The bias-variance tradeoff is the central balancing act in supervised learning. The “Machine Learning Basics” chapter of Goodfellow, Bengio, and Courville’s “Deep Learning” treats it as a core concept, tying it to model capacity, overfitting, and underfitting. The framing was made influential by Stuart Geman, Elie Bienenstock, and Rene Doursat in their 1992 paper “Neural Networks and the Bias/Variance Dilemma.”
The idea decomposes a model’s expected error into two competing sources. Bias is error from wrong assumptions - a model too simple to capture the real pattern, which underfits and is wrong in a consistent way no matter how much data it sees. Variance is error from oversensitivity - a model so flexible that it fits the random noise in its particular training sample, so its predictions swing wildly if the training data changes. Simple models tend to have high bias and low variance; complex models the reverse. The lowest total error usually sits at an intermediate level of complexity.

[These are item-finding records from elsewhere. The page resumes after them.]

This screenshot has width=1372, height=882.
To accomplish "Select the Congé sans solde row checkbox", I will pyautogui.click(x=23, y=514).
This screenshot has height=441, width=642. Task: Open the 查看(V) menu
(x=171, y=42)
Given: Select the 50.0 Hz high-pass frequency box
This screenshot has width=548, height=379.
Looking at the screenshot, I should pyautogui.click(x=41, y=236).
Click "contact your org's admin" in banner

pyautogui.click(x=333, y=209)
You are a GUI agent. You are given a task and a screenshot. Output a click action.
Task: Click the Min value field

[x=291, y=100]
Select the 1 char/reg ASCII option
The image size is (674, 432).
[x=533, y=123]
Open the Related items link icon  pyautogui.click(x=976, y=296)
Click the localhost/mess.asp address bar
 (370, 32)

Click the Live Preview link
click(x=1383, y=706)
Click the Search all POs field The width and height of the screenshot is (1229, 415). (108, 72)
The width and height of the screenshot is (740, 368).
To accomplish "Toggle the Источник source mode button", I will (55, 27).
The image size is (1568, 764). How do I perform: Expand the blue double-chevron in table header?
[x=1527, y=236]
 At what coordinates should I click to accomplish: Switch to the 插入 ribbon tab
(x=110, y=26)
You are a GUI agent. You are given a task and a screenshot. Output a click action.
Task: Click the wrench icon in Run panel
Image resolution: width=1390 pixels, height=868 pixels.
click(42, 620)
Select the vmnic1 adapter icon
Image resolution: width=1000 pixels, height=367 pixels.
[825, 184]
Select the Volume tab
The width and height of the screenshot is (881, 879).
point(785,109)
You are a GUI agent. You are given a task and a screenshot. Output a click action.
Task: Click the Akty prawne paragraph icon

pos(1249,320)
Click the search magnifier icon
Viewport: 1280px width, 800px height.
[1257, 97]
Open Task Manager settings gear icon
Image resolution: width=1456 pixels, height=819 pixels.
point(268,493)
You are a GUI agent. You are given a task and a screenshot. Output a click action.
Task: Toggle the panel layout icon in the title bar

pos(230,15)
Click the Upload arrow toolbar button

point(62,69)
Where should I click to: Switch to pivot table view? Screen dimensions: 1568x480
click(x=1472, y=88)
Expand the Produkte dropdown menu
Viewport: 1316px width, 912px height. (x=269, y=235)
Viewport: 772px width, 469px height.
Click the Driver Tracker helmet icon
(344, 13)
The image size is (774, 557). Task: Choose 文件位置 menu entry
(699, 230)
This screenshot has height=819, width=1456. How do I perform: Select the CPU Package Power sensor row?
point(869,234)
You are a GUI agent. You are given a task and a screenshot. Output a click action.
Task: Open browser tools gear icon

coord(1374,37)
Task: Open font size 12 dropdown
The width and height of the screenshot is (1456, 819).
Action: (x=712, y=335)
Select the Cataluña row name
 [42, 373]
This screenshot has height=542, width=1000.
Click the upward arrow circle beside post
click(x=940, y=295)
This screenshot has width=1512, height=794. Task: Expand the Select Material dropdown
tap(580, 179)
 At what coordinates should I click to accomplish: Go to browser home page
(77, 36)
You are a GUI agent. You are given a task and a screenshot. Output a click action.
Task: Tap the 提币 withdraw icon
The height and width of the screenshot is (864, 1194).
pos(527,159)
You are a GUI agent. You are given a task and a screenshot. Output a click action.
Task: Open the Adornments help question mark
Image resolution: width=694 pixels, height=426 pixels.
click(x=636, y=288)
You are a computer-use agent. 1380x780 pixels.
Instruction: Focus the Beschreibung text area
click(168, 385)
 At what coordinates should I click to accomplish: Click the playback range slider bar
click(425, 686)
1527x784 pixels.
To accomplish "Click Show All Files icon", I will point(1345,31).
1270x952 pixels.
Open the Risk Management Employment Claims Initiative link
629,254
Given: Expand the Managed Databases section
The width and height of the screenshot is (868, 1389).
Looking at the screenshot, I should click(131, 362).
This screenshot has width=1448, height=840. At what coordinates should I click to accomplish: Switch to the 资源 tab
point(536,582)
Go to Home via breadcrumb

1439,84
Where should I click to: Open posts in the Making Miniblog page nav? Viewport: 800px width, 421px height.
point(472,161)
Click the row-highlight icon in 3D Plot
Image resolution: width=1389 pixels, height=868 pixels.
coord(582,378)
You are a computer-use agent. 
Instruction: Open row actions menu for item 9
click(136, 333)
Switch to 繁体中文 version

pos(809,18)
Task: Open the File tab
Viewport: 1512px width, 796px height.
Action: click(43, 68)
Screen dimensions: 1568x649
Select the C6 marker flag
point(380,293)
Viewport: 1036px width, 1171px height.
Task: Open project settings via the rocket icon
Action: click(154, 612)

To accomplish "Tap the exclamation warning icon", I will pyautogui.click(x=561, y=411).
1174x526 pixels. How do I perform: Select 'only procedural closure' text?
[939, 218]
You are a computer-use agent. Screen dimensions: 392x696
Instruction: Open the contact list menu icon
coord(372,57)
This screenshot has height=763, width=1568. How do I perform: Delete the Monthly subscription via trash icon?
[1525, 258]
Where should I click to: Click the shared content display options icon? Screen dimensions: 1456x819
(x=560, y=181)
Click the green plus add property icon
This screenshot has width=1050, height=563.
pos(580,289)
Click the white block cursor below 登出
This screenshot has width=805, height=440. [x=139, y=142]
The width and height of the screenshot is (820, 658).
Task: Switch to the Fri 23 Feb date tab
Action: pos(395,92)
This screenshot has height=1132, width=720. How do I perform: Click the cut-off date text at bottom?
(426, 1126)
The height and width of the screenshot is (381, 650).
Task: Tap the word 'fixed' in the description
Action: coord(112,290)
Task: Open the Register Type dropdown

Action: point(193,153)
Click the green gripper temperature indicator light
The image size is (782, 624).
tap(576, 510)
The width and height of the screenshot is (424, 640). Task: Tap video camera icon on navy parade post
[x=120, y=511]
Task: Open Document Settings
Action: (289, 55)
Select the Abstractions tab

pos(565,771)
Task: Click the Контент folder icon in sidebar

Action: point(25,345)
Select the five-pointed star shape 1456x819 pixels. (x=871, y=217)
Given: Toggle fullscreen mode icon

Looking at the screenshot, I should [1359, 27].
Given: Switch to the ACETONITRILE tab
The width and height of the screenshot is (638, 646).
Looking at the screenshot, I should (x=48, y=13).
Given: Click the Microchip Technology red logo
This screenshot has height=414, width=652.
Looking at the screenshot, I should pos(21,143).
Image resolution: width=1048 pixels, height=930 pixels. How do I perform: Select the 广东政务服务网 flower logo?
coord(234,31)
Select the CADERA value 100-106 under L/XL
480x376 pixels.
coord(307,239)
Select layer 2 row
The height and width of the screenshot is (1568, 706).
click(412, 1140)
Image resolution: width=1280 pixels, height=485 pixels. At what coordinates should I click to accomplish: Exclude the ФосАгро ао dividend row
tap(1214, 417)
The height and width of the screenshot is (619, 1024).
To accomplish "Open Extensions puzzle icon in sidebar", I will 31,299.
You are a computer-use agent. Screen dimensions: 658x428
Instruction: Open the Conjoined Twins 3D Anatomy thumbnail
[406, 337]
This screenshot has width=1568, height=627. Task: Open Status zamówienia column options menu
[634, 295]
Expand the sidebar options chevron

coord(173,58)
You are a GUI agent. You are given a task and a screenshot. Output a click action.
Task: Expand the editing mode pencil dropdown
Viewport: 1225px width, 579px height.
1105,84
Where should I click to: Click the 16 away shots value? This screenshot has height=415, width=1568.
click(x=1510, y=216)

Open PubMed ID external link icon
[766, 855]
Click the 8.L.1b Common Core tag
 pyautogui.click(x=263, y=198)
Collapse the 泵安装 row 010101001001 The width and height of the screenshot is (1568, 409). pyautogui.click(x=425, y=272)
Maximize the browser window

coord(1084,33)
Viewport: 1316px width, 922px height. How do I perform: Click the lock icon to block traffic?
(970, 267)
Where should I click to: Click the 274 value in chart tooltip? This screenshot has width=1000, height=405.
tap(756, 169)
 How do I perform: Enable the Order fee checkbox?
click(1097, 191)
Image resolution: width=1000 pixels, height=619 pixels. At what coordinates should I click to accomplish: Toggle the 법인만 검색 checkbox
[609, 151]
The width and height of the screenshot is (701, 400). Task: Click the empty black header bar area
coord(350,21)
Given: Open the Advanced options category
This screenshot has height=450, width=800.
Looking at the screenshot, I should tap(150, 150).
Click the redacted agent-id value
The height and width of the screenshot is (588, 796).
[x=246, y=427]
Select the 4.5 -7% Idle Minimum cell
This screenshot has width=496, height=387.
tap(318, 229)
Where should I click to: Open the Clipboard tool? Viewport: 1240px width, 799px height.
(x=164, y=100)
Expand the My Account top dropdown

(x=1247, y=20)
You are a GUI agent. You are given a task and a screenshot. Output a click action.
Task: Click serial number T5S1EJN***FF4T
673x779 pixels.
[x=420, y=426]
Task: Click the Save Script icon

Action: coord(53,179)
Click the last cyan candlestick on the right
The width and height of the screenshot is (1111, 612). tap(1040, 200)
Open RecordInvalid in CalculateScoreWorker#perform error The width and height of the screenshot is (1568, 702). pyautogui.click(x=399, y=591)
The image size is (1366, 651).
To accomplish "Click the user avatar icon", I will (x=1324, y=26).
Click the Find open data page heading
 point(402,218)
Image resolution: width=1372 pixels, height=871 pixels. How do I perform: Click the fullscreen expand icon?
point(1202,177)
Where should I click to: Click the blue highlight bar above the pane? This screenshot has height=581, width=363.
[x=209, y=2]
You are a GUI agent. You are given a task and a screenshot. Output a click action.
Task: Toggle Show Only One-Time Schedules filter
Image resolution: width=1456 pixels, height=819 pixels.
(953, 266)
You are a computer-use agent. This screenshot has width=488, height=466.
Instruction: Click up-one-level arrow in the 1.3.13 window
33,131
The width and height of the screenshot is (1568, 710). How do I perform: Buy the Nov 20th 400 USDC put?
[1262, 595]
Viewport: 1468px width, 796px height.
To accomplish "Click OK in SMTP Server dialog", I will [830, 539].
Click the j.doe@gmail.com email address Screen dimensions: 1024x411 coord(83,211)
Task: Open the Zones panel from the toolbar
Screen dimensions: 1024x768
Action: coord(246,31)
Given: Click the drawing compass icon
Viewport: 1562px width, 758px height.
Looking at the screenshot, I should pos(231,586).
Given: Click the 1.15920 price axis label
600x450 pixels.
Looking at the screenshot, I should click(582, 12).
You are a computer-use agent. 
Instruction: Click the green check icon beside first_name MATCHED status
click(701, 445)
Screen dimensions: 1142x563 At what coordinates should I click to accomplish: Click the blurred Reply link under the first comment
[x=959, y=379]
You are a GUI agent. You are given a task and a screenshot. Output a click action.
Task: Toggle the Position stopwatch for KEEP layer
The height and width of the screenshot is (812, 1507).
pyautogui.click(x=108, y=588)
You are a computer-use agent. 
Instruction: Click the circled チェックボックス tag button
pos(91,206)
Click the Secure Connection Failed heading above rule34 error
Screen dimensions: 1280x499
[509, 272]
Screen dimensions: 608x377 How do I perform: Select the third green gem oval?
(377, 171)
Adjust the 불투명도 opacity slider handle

This framework explains why more complex is not always better and motivates the tools used to manage complexity: regularization, cross-validation, and ensemble methods. It is worth noting that the deep-learning era complicated the classic picture - very large networks can have low error despite enormous capacity, a phenomenon studied under “double descent” - but the tradeoff remains the right starting intuition.
Why business readers should care: the bias-variance tradeoff is the reason model building is not just “use the most powerful model available.” Getting the complexity right for the data on hand is the difference between a model that generalizes and one that fails in production.